More than any other team, the Colts are, to quote the famous phrase, “a QB away from a Super Bowl.” Indianapolis has its defense, offensive line, running game, and coach in place for the future. With a limited Rivers at QB, the Colts were eliminated by just three points by the Bills, the team I expect to represent the conference in the Super Bowl. Indianapolis should take an aggressive approach in its search for a franchise QB this offseason.
The Colts may first look at trade options. With the 21st overall pick in the draft, the Colts are not going to draft a pro-ready QB. Nor is Deshaun Watson likely to wind up in Indy. Not even the Texans are dumb enough to send Watson to a division rival. Let’s move on.

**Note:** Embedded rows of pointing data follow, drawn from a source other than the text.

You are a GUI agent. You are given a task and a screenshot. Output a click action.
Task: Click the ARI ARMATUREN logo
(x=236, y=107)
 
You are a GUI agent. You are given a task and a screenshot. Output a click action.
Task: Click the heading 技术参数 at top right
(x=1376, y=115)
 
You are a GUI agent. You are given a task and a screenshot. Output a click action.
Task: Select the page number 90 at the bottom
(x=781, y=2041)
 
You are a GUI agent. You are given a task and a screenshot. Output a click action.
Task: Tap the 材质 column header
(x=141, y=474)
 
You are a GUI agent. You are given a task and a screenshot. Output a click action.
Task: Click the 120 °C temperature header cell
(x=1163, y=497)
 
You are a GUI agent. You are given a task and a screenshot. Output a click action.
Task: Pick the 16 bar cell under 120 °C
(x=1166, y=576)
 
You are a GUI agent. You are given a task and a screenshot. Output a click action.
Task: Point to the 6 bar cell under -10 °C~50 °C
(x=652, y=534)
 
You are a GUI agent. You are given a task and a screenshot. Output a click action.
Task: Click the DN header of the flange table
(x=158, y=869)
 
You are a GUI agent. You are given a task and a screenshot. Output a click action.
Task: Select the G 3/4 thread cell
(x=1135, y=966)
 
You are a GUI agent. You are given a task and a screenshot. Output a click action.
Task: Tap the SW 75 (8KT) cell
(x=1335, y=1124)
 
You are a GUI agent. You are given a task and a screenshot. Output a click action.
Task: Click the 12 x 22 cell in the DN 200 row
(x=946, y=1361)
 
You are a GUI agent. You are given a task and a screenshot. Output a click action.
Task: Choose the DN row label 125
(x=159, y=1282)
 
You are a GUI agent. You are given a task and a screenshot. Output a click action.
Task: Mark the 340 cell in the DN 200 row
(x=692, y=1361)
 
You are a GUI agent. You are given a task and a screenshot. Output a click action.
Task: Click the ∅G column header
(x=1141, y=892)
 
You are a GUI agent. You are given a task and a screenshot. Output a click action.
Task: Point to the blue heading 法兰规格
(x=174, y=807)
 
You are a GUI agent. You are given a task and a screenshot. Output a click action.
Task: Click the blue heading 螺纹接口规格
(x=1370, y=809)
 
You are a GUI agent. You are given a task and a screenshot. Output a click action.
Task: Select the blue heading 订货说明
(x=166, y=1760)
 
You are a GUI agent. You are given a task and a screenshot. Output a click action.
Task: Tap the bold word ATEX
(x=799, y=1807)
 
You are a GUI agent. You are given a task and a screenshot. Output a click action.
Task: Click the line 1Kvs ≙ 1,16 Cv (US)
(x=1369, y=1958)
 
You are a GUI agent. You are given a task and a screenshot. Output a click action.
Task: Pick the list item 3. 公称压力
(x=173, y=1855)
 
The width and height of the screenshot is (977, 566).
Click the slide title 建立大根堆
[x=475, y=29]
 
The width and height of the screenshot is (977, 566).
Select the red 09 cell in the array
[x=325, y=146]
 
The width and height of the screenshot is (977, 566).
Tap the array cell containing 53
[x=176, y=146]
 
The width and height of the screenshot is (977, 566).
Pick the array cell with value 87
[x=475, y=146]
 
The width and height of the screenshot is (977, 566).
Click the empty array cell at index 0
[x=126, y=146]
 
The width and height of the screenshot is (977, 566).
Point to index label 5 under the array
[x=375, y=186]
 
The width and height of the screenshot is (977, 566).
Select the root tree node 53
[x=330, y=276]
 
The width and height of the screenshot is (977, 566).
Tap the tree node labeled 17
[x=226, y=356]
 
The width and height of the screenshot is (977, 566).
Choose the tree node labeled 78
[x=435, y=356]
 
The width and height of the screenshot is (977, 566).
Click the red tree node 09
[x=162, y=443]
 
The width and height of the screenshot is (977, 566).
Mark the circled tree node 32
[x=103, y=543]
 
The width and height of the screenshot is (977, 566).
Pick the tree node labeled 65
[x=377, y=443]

Carson Wentz has the highest ceiling. Frank Reich knows Wentz from Philadelphia and speaks highly of him. A month ago, Wentz appeared like a possibility. Since then, however, the Eagles fired Doug Pederson, making it more likely that Wentz returns to Philly next season.
Matt Stafford is the best fit for the Colts. There is buzz that the Lions could finally set Stafford free, and the Colts should waste no time making the call for him. Stafford is only 32 and his arm strength hasn’t dropped off a bit. A Stafford-led Colts team is a threat to both the Bills and Chiefs.
Sam Darnold is another name to consider. With the second overall pick, there’s no reason for the Jets to bring Darnold back. Plus, he has more value as a trade chip. The Jets can thank Ryan Tannehill, whose resurgence with the Titans changed the market value for underachieving QBs like Darnold.
If the Colts are unable to orchestrate a trade, they can draft a QB and sign a veteran while the rookie develops.